(Requirements): Type out the part of the forum thread about memorization times starting at "Thirty-eight words (and" and ending at "F.P. (Jun 6, 2008)".

(Text block):
^^^^^^^^^^^^^^^^
Please add a category above starter so I know how you quantify me


----------



## joey (Jun 4, 2008)

Ok, revised edition.
Wednesday 4th June, 17:23, 2008

NOOOOOOOB (or Arnaud, who we love): 2mins+
Starter: 2mins
Intermediate: 1mins
Gooder: 40s
Fast 30s
Great: 25s
OMFGSUB-1: <20s
HOLYMOLY: <10s
OMFGIWANTYOURBABIES: <5s


----------



## tim (Jun 4, 2008)

Smartyy said:


> 2 words:
> memory palace



Six words:

That's not a memory method!


----------



## LarsN (Jun 5, 2008)

Hmm, I'm intermediate memo, but I can still do sub2. This must mean that working on memo I could get a lot faster.

On some scrambles I sometimes goto Arnaud-level memo  that's why my times vary a lot.


----------



## shelley (Jun 5, 2008)

tim said:


> Smartyy said:
> 
> 
> > 2 words:
> ...


Four words:

That's only five words!


----------



## Lucas Garron (Jun 5, 2008)

shelley said:


> tim said:
> 
> 
> > Smartyy said:
> ...


Thirty-eight words (and one apostrophe, two hyphens, two quote marks, six parentheses characters, one colon, eight commas, two exclamation marks, and one smiley):

That's actually six words (with one apostrophe), and two punctuation marks! 

("Thirty-eight" is one word!)


----------



## F.P. (Jun 6, 2008)

tim, sei nicht so gemein.


----------



## Crystl (Jun 6, 2008)
^^^^^^^^^^^^^^^^
(Information provided):
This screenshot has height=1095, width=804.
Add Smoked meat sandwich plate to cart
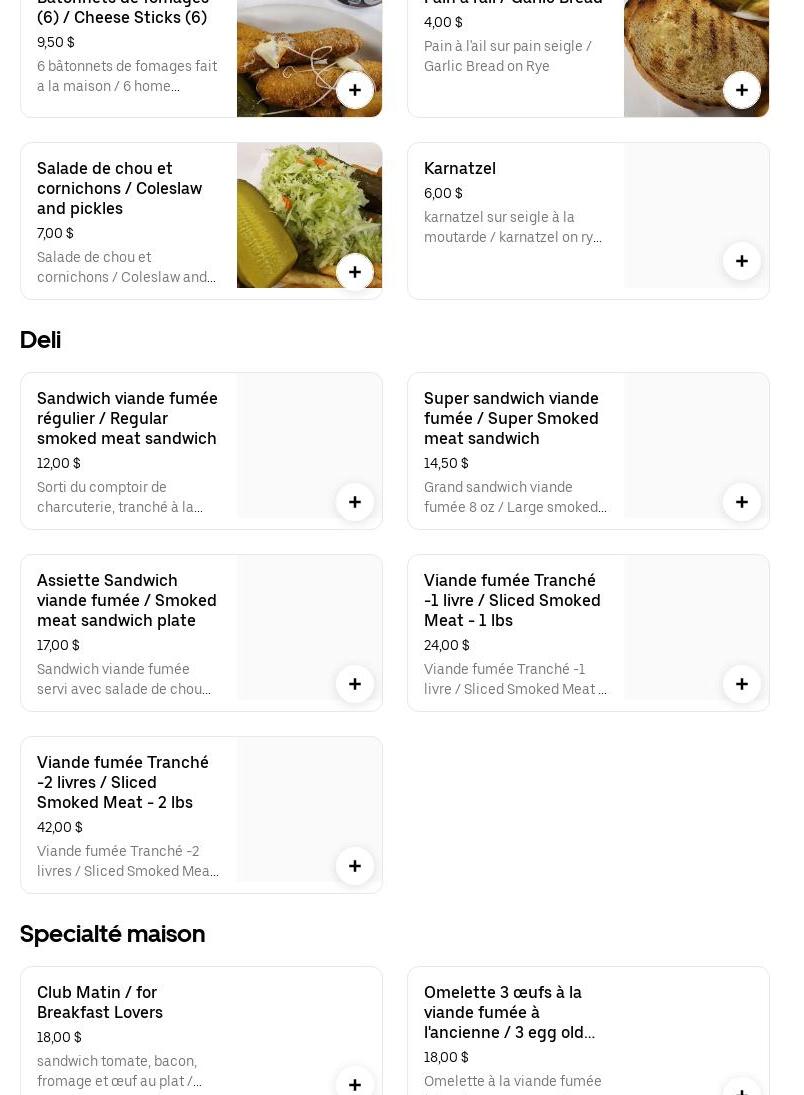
^^^^^^^^^^^^^^^^
(Reply):
Thirty-eight words (and one apostrophe, two hyphens, two quote marks, six parentheses characters, one colon, eight commas, two exclamation marks, and one smiley):

That's actually six words (with one apostrophe), and two punctuation marks! 

("Thirty-eight" is one word!)


----------



## F.P. (Jun 6, 2008)